#### Task input

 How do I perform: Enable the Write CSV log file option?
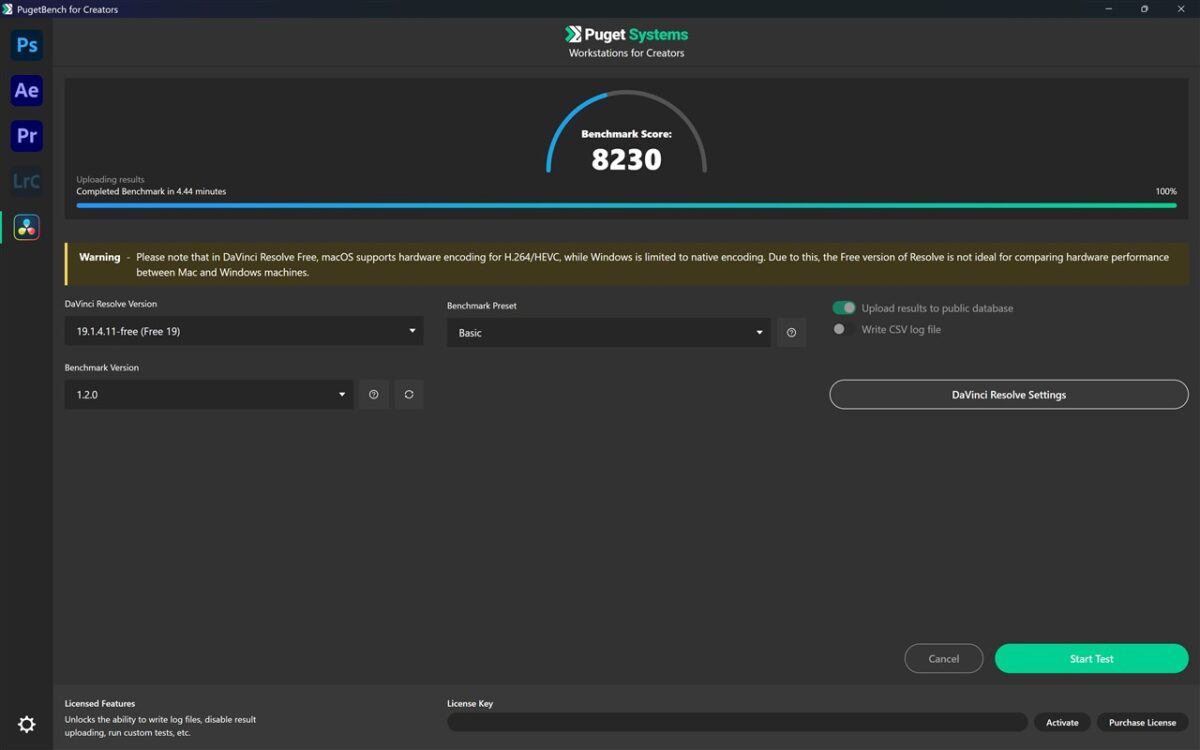click(839, 329)
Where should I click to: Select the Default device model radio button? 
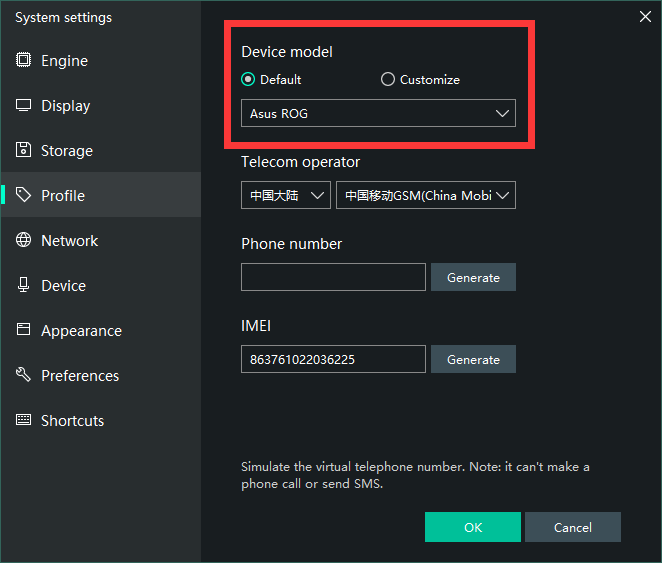(248, 80)
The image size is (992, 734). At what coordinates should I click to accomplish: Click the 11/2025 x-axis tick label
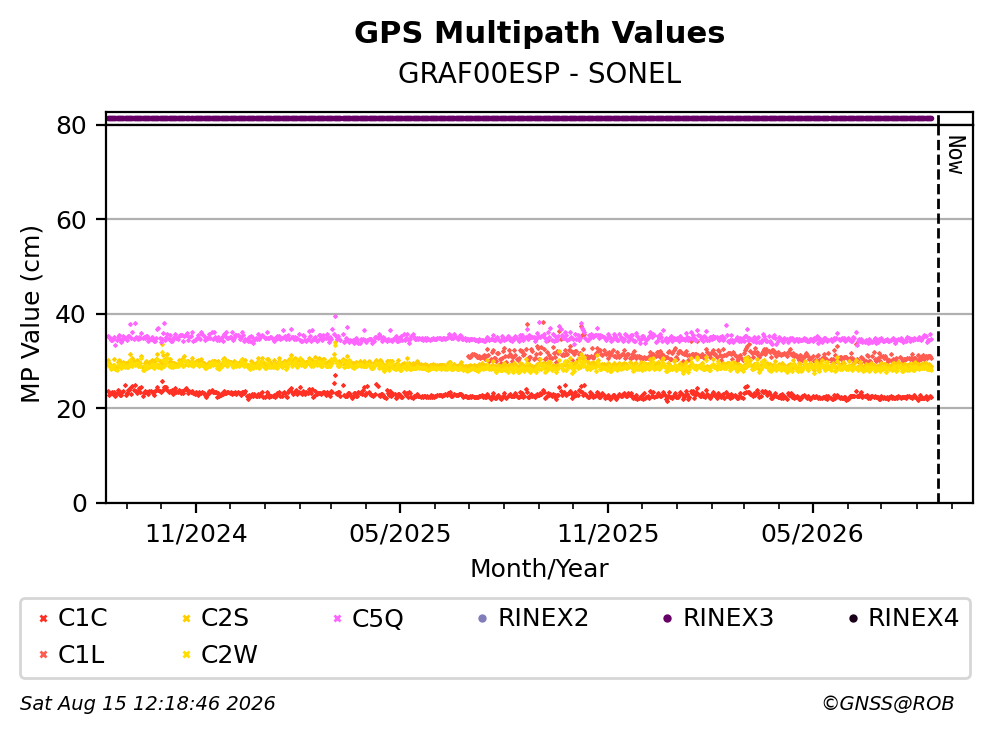608,534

########

# Task goal
Return all the lines above exactly; none of the pictures should appear.

# Answer to the problem
 How do I perform: Enable the Write CSV log file option?
click(839, 329)
Where should I click to: Select the Default device model radio button? 
(248, 80)
The image size is (992, 734). At what coordinates should I click to accomplish: Click the 11/2025 x-axis tick label
608,534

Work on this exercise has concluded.